From the listing below, output only the lines starting at the line that has "You are a GUI" and ending at the line that has "Screen dimensions: 1262x643", exactly as they appear, ends included.

DATA FOR THIS EXERCISE:
........
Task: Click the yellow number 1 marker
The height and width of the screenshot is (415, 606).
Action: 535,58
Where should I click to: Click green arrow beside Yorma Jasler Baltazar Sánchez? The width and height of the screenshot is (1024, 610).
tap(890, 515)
........
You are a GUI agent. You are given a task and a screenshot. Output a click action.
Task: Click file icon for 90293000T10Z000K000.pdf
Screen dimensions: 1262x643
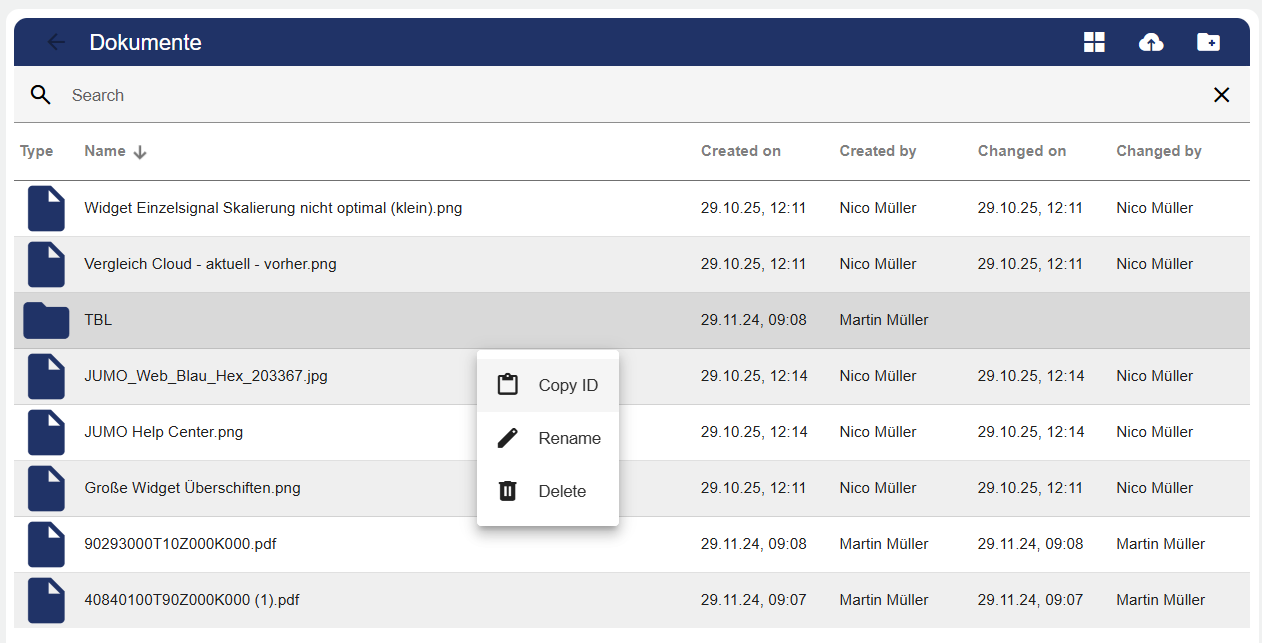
........
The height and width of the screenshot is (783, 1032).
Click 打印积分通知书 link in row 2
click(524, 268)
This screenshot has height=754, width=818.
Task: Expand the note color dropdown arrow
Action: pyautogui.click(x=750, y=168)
........
TASK ANSWER:
You are a GUI agent. You are given a task and a screenshot. Output a click action.
Task: Click file icon for 90293000T10Z000K000.pdf
Screen dimensions: 1262x643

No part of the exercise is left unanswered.